STATED EXERCISE A:
Replace "product button" with "product tile" in the rows from the start of the rows through the line holding "pos(1394,23)", inclusive, and write out only those lines with everything else unchanged. Leave the pictures out.

DOCUMENT EXCERPT:
════════
# help,,,snails!!



## familytank (Aug 29, 2014)

Ok I messed up, I found a plant I liked at LPS and I dont usually go there but I was close. I took the plant home while I was on lunch and since I was in a hurry I just dropped it in my tank to plant later. yea you all know where this is going. Now I am seeing a lot of little snails. how can i stop this before it becomes a problem? I have heard goldfish like snails? I used to have cichlids and snails didnt last long  but now I have no snail predators. hopefully I can fix this before they get outta hand


----------



## pandragon (Jul 10, 2014)

I heard you can reduce the numbers by baiting them with a slice of cucumber in a little dish, let it sit over night in tank and in the morning the dish will be full of happily munching snails. I tried it on my snails (wiled from local river plant) and it didn't work, but it might work for yours. You can also get some snail predators like assassin snails, which I believe lay eggsacks out of the water you can scrape off and discard and can remove adult snails later If you wish.

Good luck!!!


----------



## Tugg (Jul 28, 2013)
════════
STATED EXERCISE B:
Translate this sentence from the forum thread about snails into Spanish: "Now I am seeing a lot of little snails."
════════
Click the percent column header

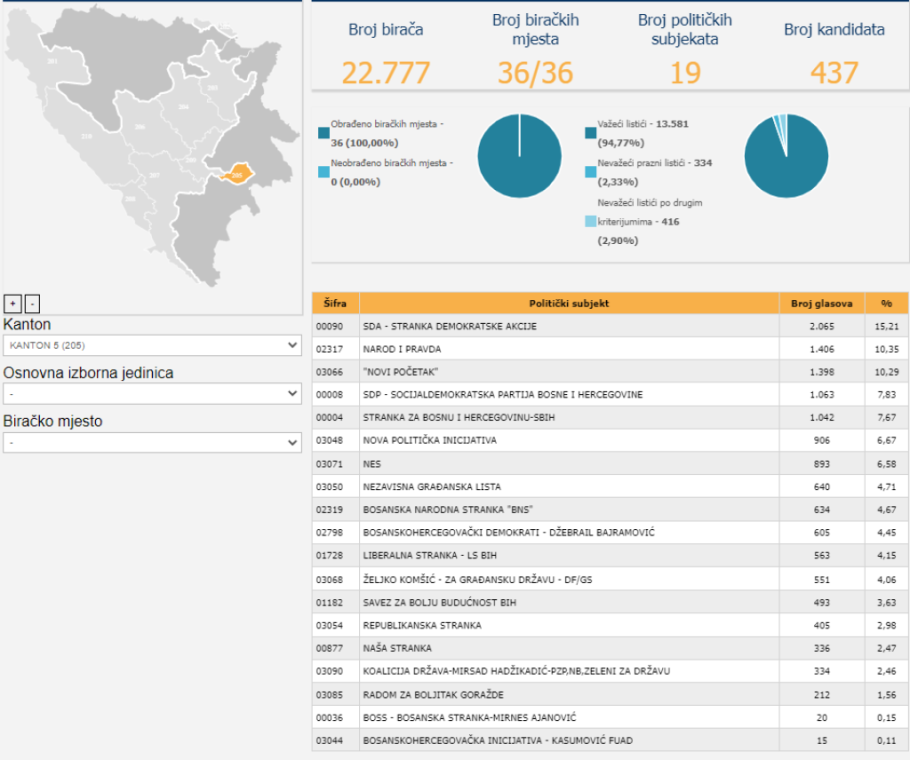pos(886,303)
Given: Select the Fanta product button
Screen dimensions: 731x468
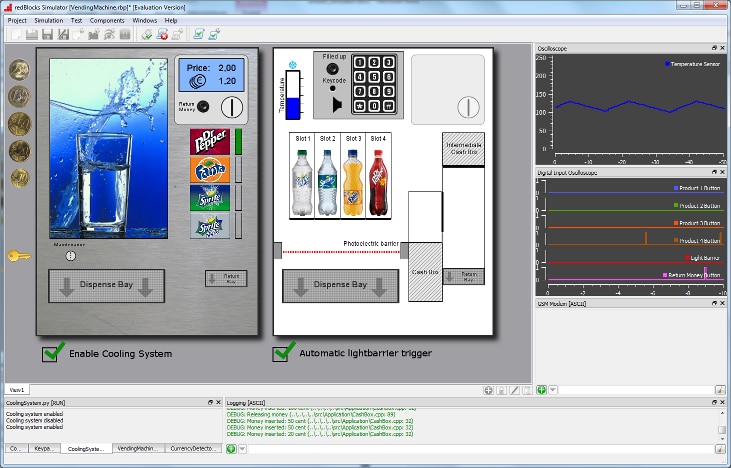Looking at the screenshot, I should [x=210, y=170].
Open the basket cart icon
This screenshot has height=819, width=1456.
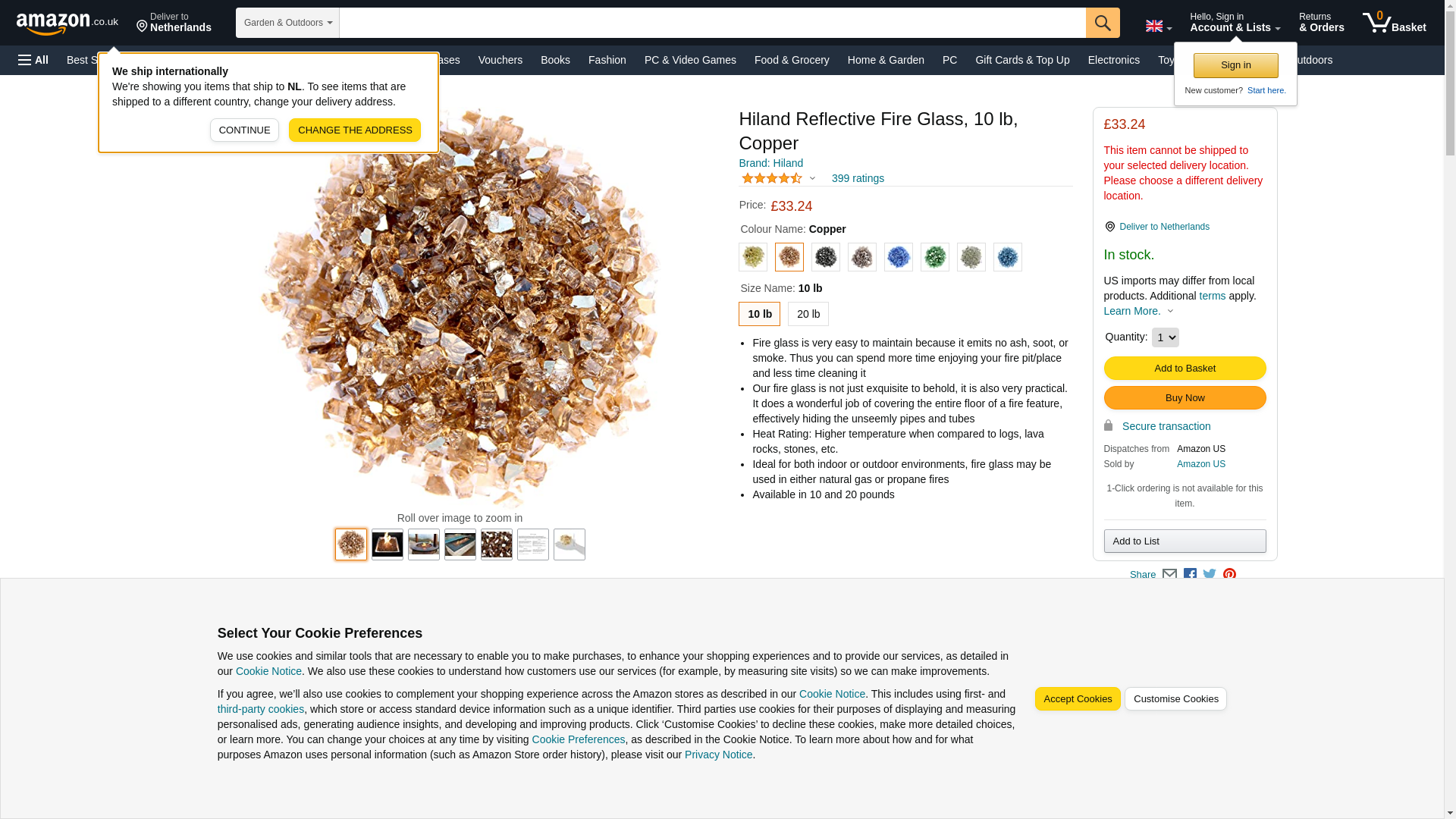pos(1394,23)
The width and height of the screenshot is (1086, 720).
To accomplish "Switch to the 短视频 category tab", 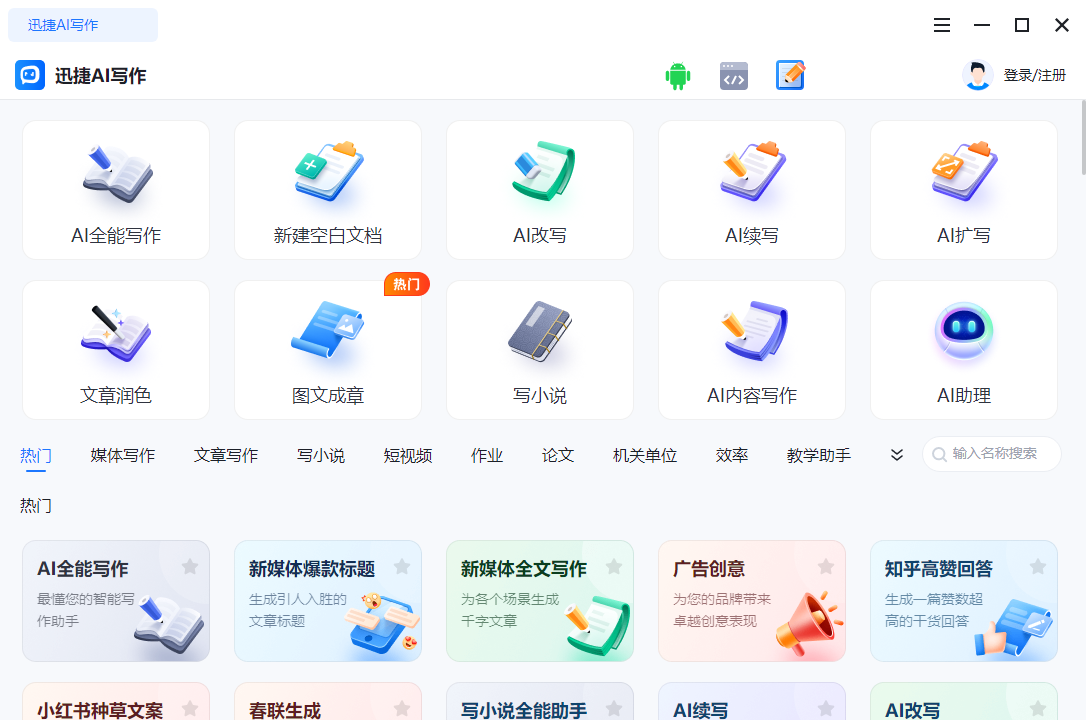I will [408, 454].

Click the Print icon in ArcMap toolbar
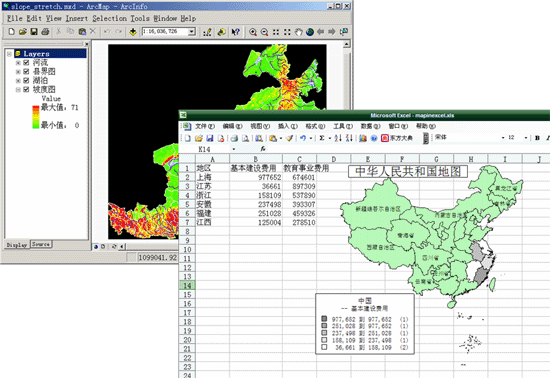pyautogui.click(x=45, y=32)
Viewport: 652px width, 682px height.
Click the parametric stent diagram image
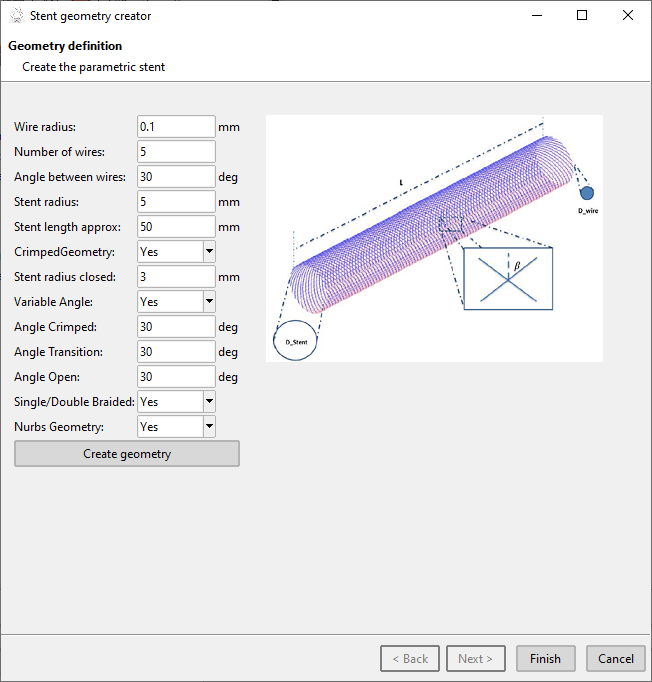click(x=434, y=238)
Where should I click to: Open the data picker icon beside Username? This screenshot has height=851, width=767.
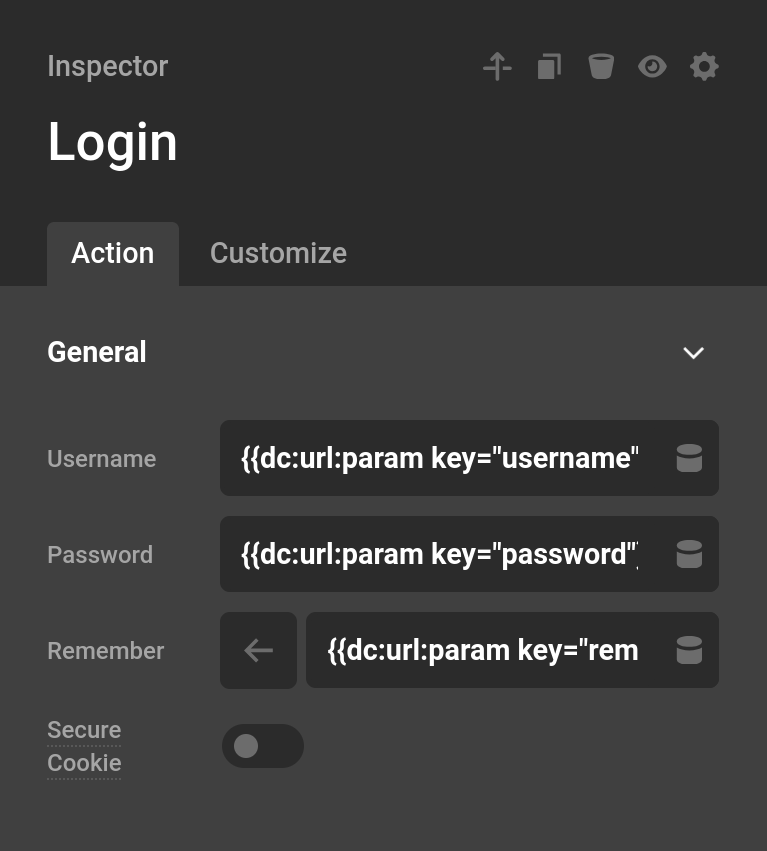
════════
EXERCISE OUTPUT A:
Click the percent column header

pos(886,303)
Given: Select the Fanta product tile
Screen dimensions: 731x468
Looking at the screenshot, I should [x=210, y=170].
Open the basket cart icon
This screenshot has height=819, width=1456.
pos(1394,23)

EXERCISE OUTPUT B:
Ahora estoy viendo muchos caracoles pequeños.